__Entries on target coordinates__.

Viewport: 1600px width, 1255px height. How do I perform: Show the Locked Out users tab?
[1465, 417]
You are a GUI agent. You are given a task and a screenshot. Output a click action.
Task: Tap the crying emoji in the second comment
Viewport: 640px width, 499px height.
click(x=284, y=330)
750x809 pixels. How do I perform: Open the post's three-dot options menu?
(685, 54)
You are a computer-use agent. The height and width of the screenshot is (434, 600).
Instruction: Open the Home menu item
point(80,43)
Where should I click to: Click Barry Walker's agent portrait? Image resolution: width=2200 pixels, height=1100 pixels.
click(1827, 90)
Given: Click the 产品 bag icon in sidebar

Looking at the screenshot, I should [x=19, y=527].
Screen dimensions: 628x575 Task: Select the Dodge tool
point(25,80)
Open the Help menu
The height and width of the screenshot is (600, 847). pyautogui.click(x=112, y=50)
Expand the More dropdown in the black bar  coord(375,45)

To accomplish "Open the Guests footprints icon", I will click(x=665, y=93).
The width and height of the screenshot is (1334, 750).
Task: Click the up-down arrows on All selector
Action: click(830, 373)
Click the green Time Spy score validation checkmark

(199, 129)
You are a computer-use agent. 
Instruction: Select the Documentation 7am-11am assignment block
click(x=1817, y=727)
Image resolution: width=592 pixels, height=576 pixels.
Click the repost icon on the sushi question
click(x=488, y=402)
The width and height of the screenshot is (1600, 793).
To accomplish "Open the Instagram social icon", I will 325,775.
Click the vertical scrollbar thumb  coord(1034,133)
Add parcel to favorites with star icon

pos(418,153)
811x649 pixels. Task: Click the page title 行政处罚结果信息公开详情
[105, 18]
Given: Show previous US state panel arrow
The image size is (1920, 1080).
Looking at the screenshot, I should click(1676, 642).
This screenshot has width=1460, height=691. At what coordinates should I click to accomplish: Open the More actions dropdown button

__GIVEN EXERCISE__. In every row above, change "Instruction" to "Goal" and leave everything else as it is.

__TASK SOLUTION__.
Viewport: 1600px width, 1255px height. How do I perform: Show the Locked Out users tab?
[1465, 417]
You are a GUI agent. You are given a task and a screenshot. Output a click action.
Task: Tap the crying emoji in the second comment
Viewport: 640px width, 499px height.
click(x=284, y=330)
750x809 pixels. How do I perform: Open the post's three-dot options menu?
(685, 54)
You are a computer-use agent. The height and width of the screenshot is (434, 600).
Goal: Open the Home menu item
point(80,43)
Where should I click to: Click Barry Walker's agent portrait? Image resolution: width=2200 pixels, height=1100 pixels.
click(1827, 90)
Given: Click the 产品 bag icon in sidebar

Looking at the screenshot, I should [x=19, y=527].
Screen dimensions: 628x575 Task: Select the Dodge tool
point(25,80)
Open the Help menu
The height and width of the screenshot is (600, 847). pyautogui.click(x=112, y=50)
Expand the More dropdown in the black bar  coord(375,45)

To accomplish "Open the Guests footprints icon", I will click(x=665, y=93).
The width and height of the screenshot is (1334, 750).
Task: Click the up-down arrows on All selector
Action: click(830, 373)
Click the green Time Spy score validation checkmark

(199, 129)
You are a computer-use agent. 
Goal: Select the Documentation 7am-11am assignment block
click(x=1817, y=727)
Image resolution: width=592 pixels, height=576 pixels.
Click the repost icon on the sushi question
click(x=488, y=402)
The width and height of the screenshot is (1600, 793).
To accomplish "Open the Instagram social icon", I will 325,775.
Click the vertical scrollbar thumb  coord(1034,133)
Add parcel to favorites with star icon

pos(418,153)
811x649 pixels. Task: Click the page title 行政处罚结果信息公开详情
[105, 18]
Given: Show previous US state panel arrow
The image size is (1920, 1080).
Looking at the screenshot, I should click(1676, 642).
This screenshot has width=1460, height=691. At what coordinates should I click to accomplish: Open the More actions dropdown button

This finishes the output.